START Source

It doesn't seem like much, but I know that I can figure out a lot from that. Forgiveness is everything. If it weren't for forgiveness, my sister and I wouldn't have actually liked each other this morning. If it weren't for forgiveness, I wouldn't have been nice to my mom today. (But I'm never really nice to my mom...)

It's the line about the spark that I don't understand.

Another thing...

"In my heart there's flowers growing on the grave of our old love, since you gave me your straight answer."

It took me a while to do this, but I eventually made a connection to the two lines I just showed you above. This "spark" is not within whoever this person is anymore. Maybe the spark is the love. Or the "old love" in the grave. The old love that they had, that in his heart no longer exists. What does exist though, is the grave, with flowers. And I like to imagine that the flowers represent hope, that one day the spark will come back, and the grave will go away... I can go on and on.

Well I think we all need some flowers.

If they do represent hope... that would be nice wouldn't it?

Just imagine, no matter what happened to you, you would always have a beautiful batch of roses or lilacs. And just as long as you remembered they were there, and that just as long as you thought of them, there would always be hope. Always a way out of the mess.

So my opinion changed, a poem is not the same thing as a song. They each need there own special somethings to make them who they are. But there is something I discovered that they have in common...

END Source
START Information provided

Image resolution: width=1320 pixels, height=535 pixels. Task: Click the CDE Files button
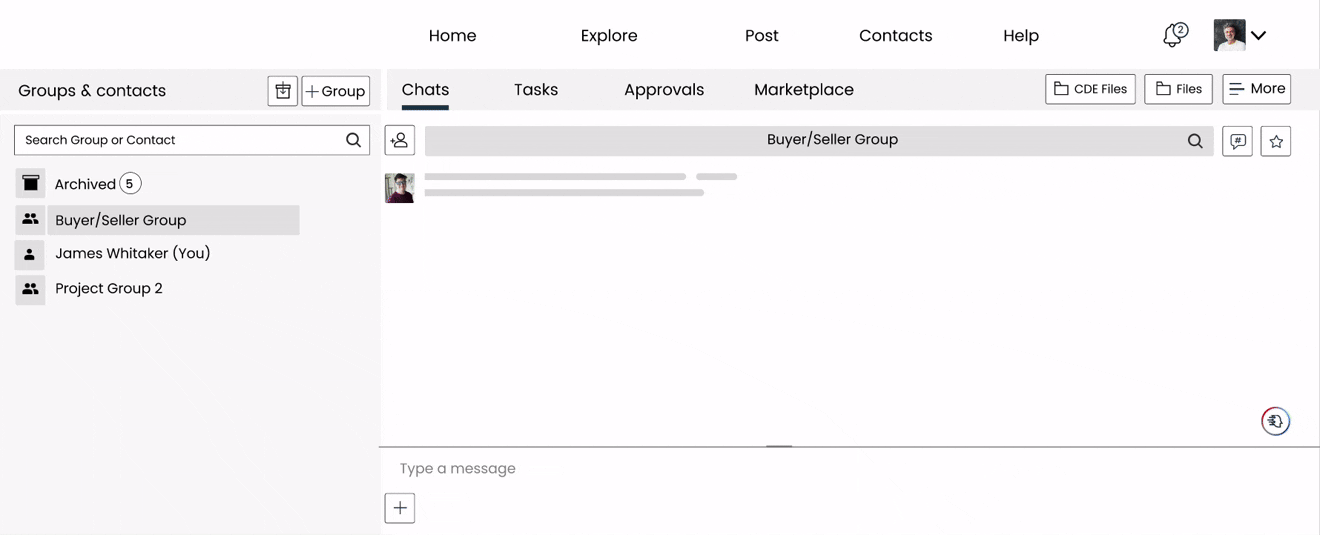click(x=1090, y=89)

END Information provided

- **To do**:
Rewrite everything in the song-lyrics reflection from "Another thing..." down to "need some flowers.", replacing "grave" with "tomb".

- **Written answer**:
Another thing...

"In my heart there's flowers growing on the tomb of our old love, since you gave me your straight answer."

It took me a while to do this, but I eventually made a connection to the two lines I just showed you above. This "spark" is not within whoever this person is anymore. Maybe the spark is the love. Or the "old love" in the tomb. The old love that they had, that in his heart no longer exists. What does exist though, is the tomb, with flowers. And I like to imagine that the flowers represent hope, that one day the spark will come back, and the tomb will go away... I can go on and on.

Well I think we all need some flowers.